2 . The washing machine of claim 1 , wherein the one or more sensors comprise at least one of a camera for capturing one or more images of the washables or a microwave sensor for emitting a first microwave signal to the washables and receiving a second microwave signal reflected from the washables.
3 . The washing machine of claim 2 , wherein the camera is installed within the washing chamber, and the camera comprises a lens directed at a center of the chamber, and wherein the camera is fixed to a position that is independent from a rotational movement of the rotatable cylinder.
4 . The washing machine of claim 2 , wherein prior to receiving the sensor data captured by the one or more sensors, the processing device is to cause the rotatable cylinder to rotate a pre-determined number of rotations and capture the one or more images of the washables while the rotatable cylinder rotates.

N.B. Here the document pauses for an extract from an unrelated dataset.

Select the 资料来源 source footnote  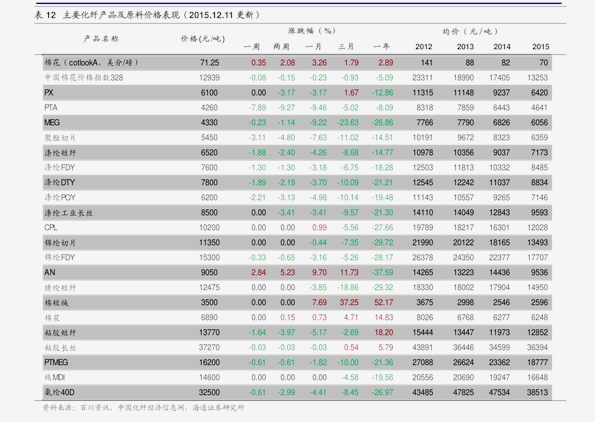pyautogui.click(x=144, y=408)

5 . The washing machine of claim 2 , wherein to determine, using a machine learning model based on the sensor data, a plurality of properties associated with the washables, the processing device is to:
receive the one or more images comprising an image frame, the image frame comprising an array of pixel values; convert the array of pixel values into a vector comprising greyscale elements; low-pass filter the vector comprising greyscale elements to generate a filtered vector comprising greyscale elements; calculate a frequency-domain representation of the filtered vector comprising greyscale elements; and determine, using the machine learning model based on the frequency-domain representation of the filtered vector comprising greyscale elements, the plurality of properties associated with the washables.
6 . The washing machine of claim 2 , wherein the microwave sensor comprises a microwave emitter and a microwave receiver, wherein the camera is situated between the microwave emitter and the microwave receiver, and wherein the processing device is to:
determine a distance between the washables and a center of the camera based on a time delay between the first microwave signal emitted from the microwave emitter and the second microwave signal received by the microwave receiver; and determine, using the machine learning model based on the one or more images and the distance, the plurality of properties associated with the washables.

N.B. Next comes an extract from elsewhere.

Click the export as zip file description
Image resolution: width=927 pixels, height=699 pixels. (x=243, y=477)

7 . The washing machine of claim 2 , wherein the microwave sensor comprises a microwave emitter and a microwave receiver, and wherein the processing device is to:
determine a reflective index associated with the washables; determine a moist fraction value associated with the washables based on the reflective index; and determine, using the machine learning model based on the one or more images and the moist fraction, the plurality of properties associated with the washables.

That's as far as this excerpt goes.